За эти пять лет напряжённейшего изнурительного труда организм Словакина окончательно надорвался-сдал. Он потерял более двадцати килограммов веса, обтянулся сухой кожей, был бледен, как сама смерть — сказались и дурное питание (до еды ли было!), и согбенное беспрерывное бдение за монитором, и недостаток свежего воздух (в последний год он бросил работу и вообще не выходил из дома), и злоупотребление снотворными таблетками. Сомнений у него не оставалось: он непреложно, как какой-нибудь пустынный старец, умрёт-истает в назначенный самим собой час. В мыслях почему-то то и дело мерцало: «Дёгтев вон в сорок пять умер…» Впрочем, он тут же себя встряхивал: да, Слава Дёгтев хоть и умер практически в самом что ни на есть чеховском (а не купринском!) возрасте, но здоровяком — трагически и внезапно, от обширного инсульта…

Утром Ольга Леонидовна привезла последний том собрания сочинений. В знакомой типографии за вполне умеренную плату одели-оформили все 30 макетов в настоящие переплёты — тёмно-синего цвета с золотым тиснением букв на корешках: «А. П. Словакин. Полное собрание сочинений».

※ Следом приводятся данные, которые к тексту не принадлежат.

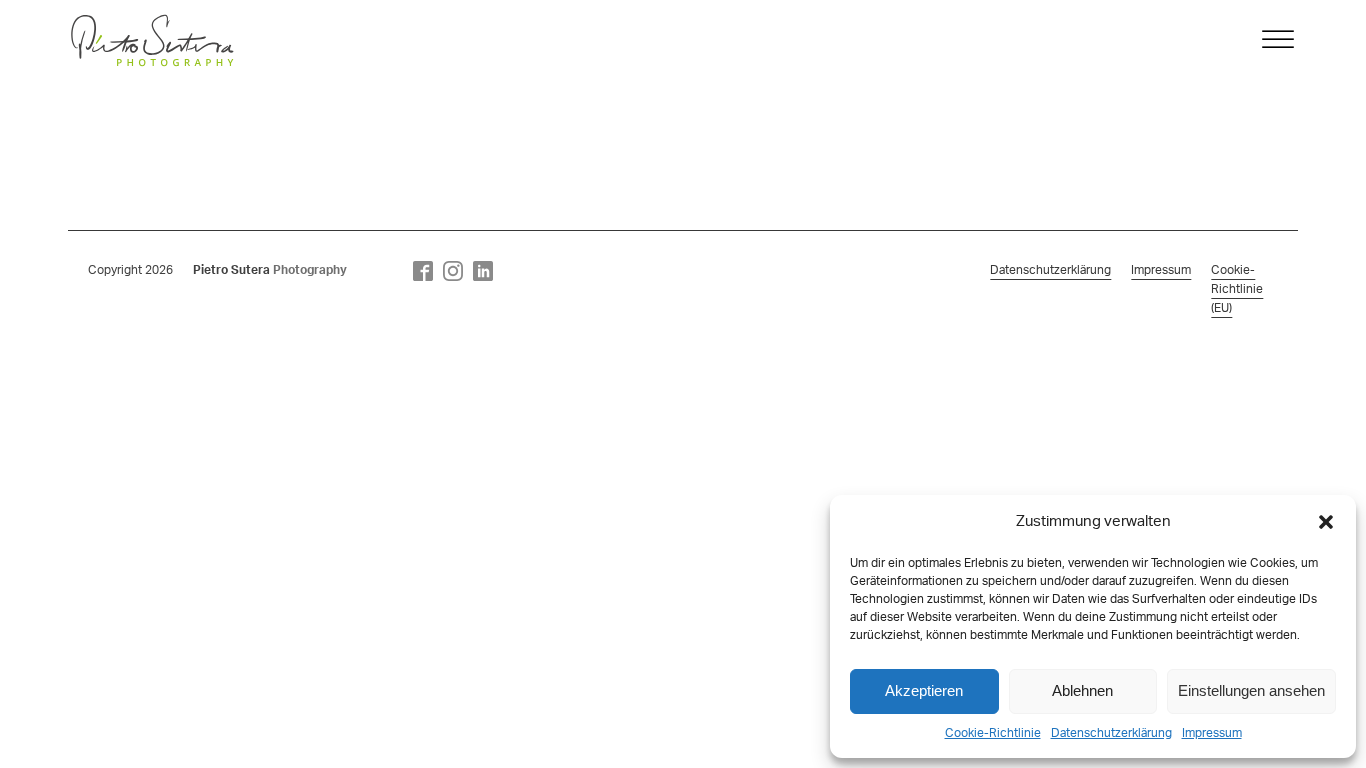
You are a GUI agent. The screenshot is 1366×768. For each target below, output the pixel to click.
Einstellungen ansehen (1251, 690)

Александр Павлович уже три дня, завершив окончательную распечатку последнего макета, не вставал с дивана, где спал в последние годы. Не встал с постели и теперь. Над диваном на стене висел под стеклом большой фотопортрет А. П. Чехова — его безмолвный собеседник в бессонные ночи. Жена, уже давно уставшая спорить с упорными причудами своего свихнувшегося мужа, принесла по его просьбе тазик с водой, помогла ему умыться, надеть свежую белую рубашку и оставила одного. До самого вечера Словакин брал один за другим томики своего ПСС, гладил переплёты, перелистывал, прочитывал абзац, страницу, а то и весь рассказ или главу романа, плакал…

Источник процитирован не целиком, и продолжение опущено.